Civilisation, as brought to the Tarahumare, is not fraught with benefits for him. It rudely shakes the columns of the temple of his religion. The Mexican Central Railroad crushes his sacred plants without thought of its anger, which is vented on the poor Tarahumare by sending him bad years and ill-luck. While the Indians deny themselves the pleasure of smoking tobacco in the daytime for fear of offending the sun with the smoke, the white men’s furnaces and engines belch forth black clouds of smoke day after day, keeping the people out of the sight of Tara Dios, and thus preventing him from guarding them. In the engine itself they see the Devil with a long tongue and a big beard.
Worse than that, the foot of civilisation destroys his home; for the whites draw the boundary line of his country closer and closer. The better class of Mexicans keep to themselves, and seldom, if ever, bother about the Indians at their doors, whose mode of living and way of thinking are so different from their own. The class of whites on the borderland of such civilisation as the Tarahumare comes in contact with is not the kind that will or can improve him, being ignorant and unscrupulous. The Indian civilised by them is a very unpleasant person to deal with. He has learned to cheat and to steal, and he no longer carries out his contracts and agreements. Having learned the value of money, his greed is awakened, and he begins to look out only for his own profit.
The first white men with whom the Indian gets acquainted are the traders who speak his language, and whose sole aim is to enrich themselves at his expense and compel him to deal with them. If the Indian does not want to sell, the lenguaraz loses his patience, throws a few dollars toward him, takes the ox, and goes off. Many will go still further. They force the native to borrow from them, whether he wants the money, the cloth, the mescal, or the use of the horse, or not. Many Indians would refuse mescal, satisfied with their native stimulants, but see no other way of getting rid of the unwelcome and obtrusive white than by yielding to his demand. The agreement is made that he must return the so-called loan on a certain date, two or three months hence; the Indian, of course, having no almanac, easily makes a mistake in his calculation, and the date passes. The dealer has gained his point. He saddles his horse, looks up the Indian, and makes a great to-do about all the trouble he is put to in collecting the debt, charging not only enormous interest for overtime, but adding exorbitant travelling expenses and fees. He succeeds by threats and intimidation in getting his damages adjusted in such a way that, in return for the paltry sum he lent the Indian, he now drives off two or three oxen.

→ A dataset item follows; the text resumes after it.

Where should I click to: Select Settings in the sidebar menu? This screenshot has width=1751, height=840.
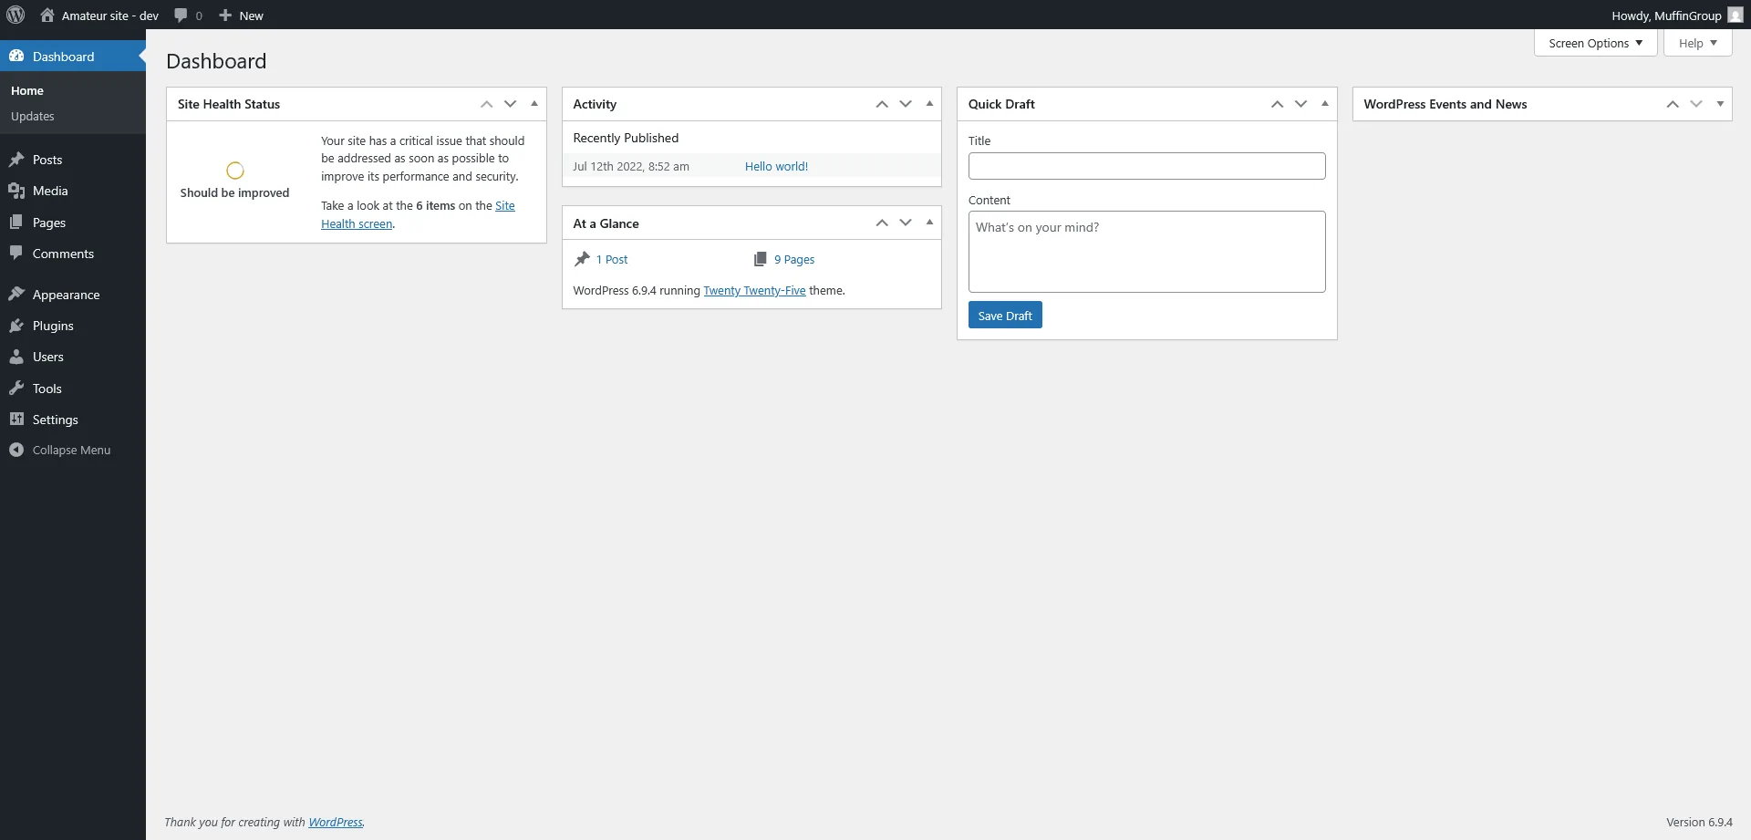pos(56,419)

The Indians, being honourable in their dealings, do not at first contact with the whites suspect rascality, and many stories are told illustrating the ease with which they have been cheated.
Once a Mexican bought a sheep from a native on credit, and, after killing it, paid for it with the head, the skin, and the entrails. Another man did still better. He paid for his sheep with the same valuables, and “spoke so well” that the Indian was content to remain in his debt as the final result of the transaction. On another occasion a native was induced to sell eleven oxen, almost his entire stock, to a Mexican. It was agreed that the latter should pay two cows for each ox, but not having any cows with him he left his horse and saddle as security. The Indian is still waiting for the cows. When I expressed my surprise at the ease with which he allowed himself to be swindled, he replied that the Mexican “spoke so well.” They are so delighted at hearing their language spoken by a white man, that they lose all precaution and are completely at the mercy of the wily whites, who profit by their weakness.